Bruxelles, en tant que capitale, forme un miroir grossissant de la culture de l’aménagement en Belgique. Historiquement, celle-ci est marquée par l’absence assumée des autorités parmi les investissements significatifs et directs dans le bâti. L’action publique soutient surtout indirectement les développements immobiliers, sans chercher à les coordonner, via les infrastructures (chemins de fer, routes), les grands équipements et, à la marge, le logement social.

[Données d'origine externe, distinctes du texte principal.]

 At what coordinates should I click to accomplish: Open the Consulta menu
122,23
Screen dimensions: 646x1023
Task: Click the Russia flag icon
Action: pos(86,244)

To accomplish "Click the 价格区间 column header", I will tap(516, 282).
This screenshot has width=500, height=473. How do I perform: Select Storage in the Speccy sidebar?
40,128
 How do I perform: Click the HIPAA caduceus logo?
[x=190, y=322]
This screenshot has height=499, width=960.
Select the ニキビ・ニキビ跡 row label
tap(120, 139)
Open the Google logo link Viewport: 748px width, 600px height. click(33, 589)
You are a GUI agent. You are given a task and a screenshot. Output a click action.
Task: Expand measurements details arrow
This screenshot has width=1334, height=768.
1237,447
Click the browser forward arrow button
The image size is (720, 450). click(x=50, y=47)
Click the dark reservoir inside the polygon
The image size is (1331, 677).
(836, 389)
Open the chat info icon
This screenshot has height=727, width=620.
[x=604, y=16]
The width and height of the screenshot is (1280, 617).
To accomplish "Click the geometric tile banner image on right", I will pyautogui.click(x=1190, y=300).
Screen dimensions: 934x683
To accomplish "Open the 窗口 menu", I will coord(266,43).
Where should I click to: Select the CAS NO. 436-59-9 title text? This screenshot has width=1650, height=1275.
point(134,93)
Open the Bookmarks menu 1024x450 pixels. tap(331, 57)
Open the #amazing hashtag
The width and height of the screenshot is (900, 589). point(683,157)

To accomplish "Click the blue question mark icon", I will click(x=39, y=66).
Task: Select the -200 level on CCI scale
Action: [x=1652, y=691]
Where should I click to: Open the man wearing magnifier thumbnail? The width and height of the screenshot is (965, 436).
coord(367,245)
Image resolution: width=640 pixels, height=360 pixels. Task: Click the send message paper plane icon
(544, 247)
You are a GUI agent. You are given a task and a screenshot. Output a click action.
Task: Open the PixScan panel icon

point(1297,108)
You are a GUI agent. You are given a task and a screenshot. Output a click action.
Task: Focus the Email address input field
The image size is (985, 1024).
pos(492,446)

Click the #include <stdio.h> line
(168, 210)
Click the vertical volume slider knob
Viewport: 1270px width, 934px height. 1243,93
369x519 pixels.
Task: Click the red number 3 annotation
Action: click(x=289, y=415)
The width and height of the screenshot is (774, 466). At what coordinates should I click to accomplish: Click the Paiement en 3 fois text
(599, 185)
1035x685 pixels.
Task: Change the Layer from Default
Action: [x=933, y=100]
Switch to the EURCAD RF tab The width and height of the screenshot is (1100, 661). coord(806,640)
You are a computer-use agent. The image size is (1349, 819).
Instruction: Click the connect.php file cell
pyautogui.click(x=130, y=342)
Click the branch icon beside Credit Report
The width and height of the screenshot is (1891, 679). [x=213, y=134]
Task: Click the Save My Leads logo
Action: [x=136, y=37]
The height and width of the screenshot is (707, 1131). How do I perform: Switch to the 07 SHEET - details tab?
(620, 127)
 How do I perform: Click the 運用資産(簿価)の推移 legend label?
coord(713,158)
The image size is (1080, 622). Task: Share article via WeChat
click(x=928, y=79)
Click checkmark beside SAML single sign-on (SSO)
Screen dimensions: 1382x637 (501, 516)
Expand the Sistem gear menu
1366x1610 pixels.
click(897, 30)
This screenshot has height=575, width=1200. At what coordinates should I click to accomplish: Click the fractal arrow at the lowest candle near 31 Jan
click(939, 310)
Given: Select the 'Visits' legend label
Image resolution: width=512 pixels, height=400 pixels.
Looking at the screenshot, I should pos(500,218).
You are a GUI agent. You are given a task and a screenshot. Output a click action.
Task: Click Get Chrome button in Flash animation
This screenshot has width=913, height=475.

Très tôt, l’État belge a établi un cadre juridique pour stimuler l’action du privé dans le développement urbain. Jusqu’au milieu du 19e siècle, pour transformer des quartiers existants ou en développer de nouveaux, seule l’assiette de l’infrastructure publique pouvait être expropriée. Deux lois, en 1858 et 1867, ont permis aux pouvoirs publics d’englober dans l’opération les terrains attenants, afin de récupérer la plus-value des aménagements. Comme l’investissement de base est colossal – l’acquisition d’un grand nombre de terrains – et afin de limiter les charges sur les finances publiques, la législation prévoit également la possibilité de déléguer les opérations à un acteur tiers, privé. Ce principe reste valable aujourd’hui. Il place un type d’acteur au centre de la transformation urbaine : le promoteur immobilier.